A solution to the need for generality is to base the IRDS conceptual
schema on the basic structures of meaning inherent in any attempt to
communicate. This approach assumes that the structures of meaning
captured by an information system are the same as those used by people
when they communicate. The IRDS need not discover these principles on
its own, but can instead draw from established sources in logic,
linguistics, mathematics, computer science and philosophy. The IRDS
conceptual schema must be based on such foundations to remain neutral
for any selected application.

3.0 Definitions and Abbreviations

Application Schema - A schema in which domain-specific types of objects
and the rules obeyed by those objects are described.

Conceptual Model - The composite of the conceptual schema and the
information base which together describe objects in a universe of
discourse.

Conceptual Schema - An ontology for the objects and relationships
belonging to a universe of discourse along with necessary propositions
about those objects and relationships.

IRDS Definition Schema - A schema in which primitive concepts, object types
and operations, and fundamental lexical and syntactic categories are
defined. Collectively these define the basic modeling capability of an
IRDS.

IRDS Normative Schema - A schema which defines formal modeling
constructs available for defining models and for translating between
models.

Layers of Schema Definition - An approach to describing the IRDS
Conceptual Schema.  This approach divides the IRDS Conceptual Schema
into four layers each having unique roles and characteristics.

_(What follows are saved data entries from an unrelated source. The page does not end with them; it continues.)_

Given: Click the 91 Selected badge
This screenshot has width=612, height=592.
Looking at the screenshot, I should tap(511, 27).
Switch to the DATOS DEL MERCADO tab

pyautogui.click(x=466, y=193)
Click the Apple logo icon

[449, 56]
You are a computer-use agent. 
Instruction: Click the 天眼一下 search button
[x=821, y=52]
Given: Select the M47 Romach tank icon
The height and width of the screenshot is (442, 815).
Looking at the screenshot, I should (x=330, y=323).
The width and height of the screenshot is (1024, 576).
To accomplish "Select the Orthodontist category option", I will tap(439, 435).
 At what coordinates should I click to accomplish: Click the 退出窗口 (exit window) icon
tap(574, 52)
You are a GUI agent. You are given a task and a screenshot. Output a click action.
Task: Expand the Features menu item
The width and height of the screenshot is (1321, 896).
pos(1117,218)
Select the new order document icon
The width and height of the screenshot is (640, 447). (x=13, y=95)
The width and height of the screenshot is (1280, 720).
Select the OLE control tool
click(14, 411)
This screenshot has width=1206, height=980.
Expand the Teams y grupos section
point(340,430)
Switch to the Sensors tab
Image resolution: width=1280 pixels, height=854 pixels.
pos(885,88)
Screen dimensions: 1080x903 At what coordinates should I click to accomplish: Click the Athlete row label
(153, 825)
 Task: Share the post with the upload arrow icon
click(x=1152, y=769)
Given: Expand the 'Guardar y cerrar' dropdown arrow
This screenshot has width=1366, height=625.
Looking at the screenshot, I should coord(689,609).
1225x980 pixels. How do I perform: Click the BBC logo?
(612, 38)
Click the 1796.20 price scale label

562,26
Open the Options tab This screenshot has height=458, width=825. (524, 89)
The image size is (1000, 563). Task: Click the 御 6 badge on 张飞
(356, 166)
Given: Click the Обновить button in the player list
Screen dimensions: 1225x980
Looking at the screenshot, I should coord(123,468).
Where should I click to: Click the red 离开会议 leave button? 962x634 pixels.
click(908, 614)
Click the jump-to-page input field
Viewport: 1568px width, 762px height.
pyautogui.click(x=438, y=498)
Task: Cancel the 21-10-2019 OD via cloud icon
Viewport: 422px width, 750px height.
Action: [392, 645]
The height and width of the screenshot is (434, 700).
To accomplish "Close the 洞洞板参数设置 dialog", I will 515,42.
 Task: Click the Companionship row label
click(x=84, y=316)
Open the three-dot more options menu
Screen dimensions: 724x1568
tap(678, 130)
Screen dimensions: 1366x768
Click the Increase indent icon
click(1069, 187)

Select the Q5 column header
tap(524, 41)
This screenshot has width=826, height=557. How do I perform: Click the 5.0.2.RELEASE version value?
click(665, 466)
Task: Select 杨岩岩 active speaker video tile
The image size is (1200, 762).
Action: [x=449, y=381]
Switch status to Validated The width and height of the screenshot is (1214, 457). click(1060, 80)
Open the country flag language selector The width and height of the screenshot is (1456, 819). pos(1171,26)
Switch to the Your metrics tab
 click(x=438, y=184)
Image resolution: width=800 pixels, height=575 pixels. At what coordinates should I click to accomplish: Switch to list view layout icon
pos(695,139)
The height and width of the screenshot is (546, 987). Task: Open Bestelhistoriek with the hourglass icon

Level of Description - The relative position of a conceptual model in
a series of conceptual models that describe each other.

Modeling Schema - A schema that defines a framework or system for
capturing abstract conceptual content of a model.

Ontology - A system for classifying everything that exists in a
universe of discourse.

Proposition - A description of a state of affairs.  Formally, a
proposition is a primitive, abstract entity on which logical operations
may be performed.

Universe of Discourse - Those entities and happenings that have been,
are or ever might be and about which there exists a collection of
represented information having a common understanding.

4.0 Foundations of the Conceptual Schema

The IRDS conceptual schema is founded on the assumption that the
meaning of information can be separated, at least conceptually, from
the specific forms or languages used to represent it. This separation
is a necessary base for managing the conceptual schema as a separate resource,
and for independently mapping the conceptual schema to its external and
internal interfaces.

Talking about the conceptual schema can be somewhat difficult, since it
is separate from language, yet some language must always be used to
conduct the discussion. The first requirement in defining the
conceptual schema is to understand precisely its relation both to
language and to the objects belonging to an application domain. These
relationships were expressed by Ogden and Richards [1] in a diagram
called the meaning triangle:

Figure 1.  The Meaning Triangle.

Each of the points on the triangle indicates a separate component that
may be involved in thought or communication. The Object is any entity
>From some real or imagined world about which an idea is held. The
Concept is the idea or thought of the object as held in the mind of a
person. The Symbol is an auditory, visual, or other form of utterance
which is taken to stand for the object when communicated as part of a
language.  Any one of these components may be present without the
others.  An object does not depend on ideas formed about it, a concept
may be formed about an object which does not exist (such as a unicorn),
and a symbol may be held without knowing what object it stands for
(such as a word from a foreign language).  The relation between symbol
and object is not direct, but is imputed as the combination of the
relation between symbol and concept and the relation between concept
and object.  The conceptual schema is concerned with defining the
concepts that lie at the center of meaning and which are separate both
>From the symbols that express them and the objects they refer to.

The corners of the triangle each represent a single symbol, concept, or
object that may be involved in communication.  Typical application
domains, however, contain a rich assortment of objects that requires a
complex structure of concepts and symbols to describe them. The meaning
triangle can be extended to show these larger collections of elements:

Figure 2.  Collections of Meaning Elements.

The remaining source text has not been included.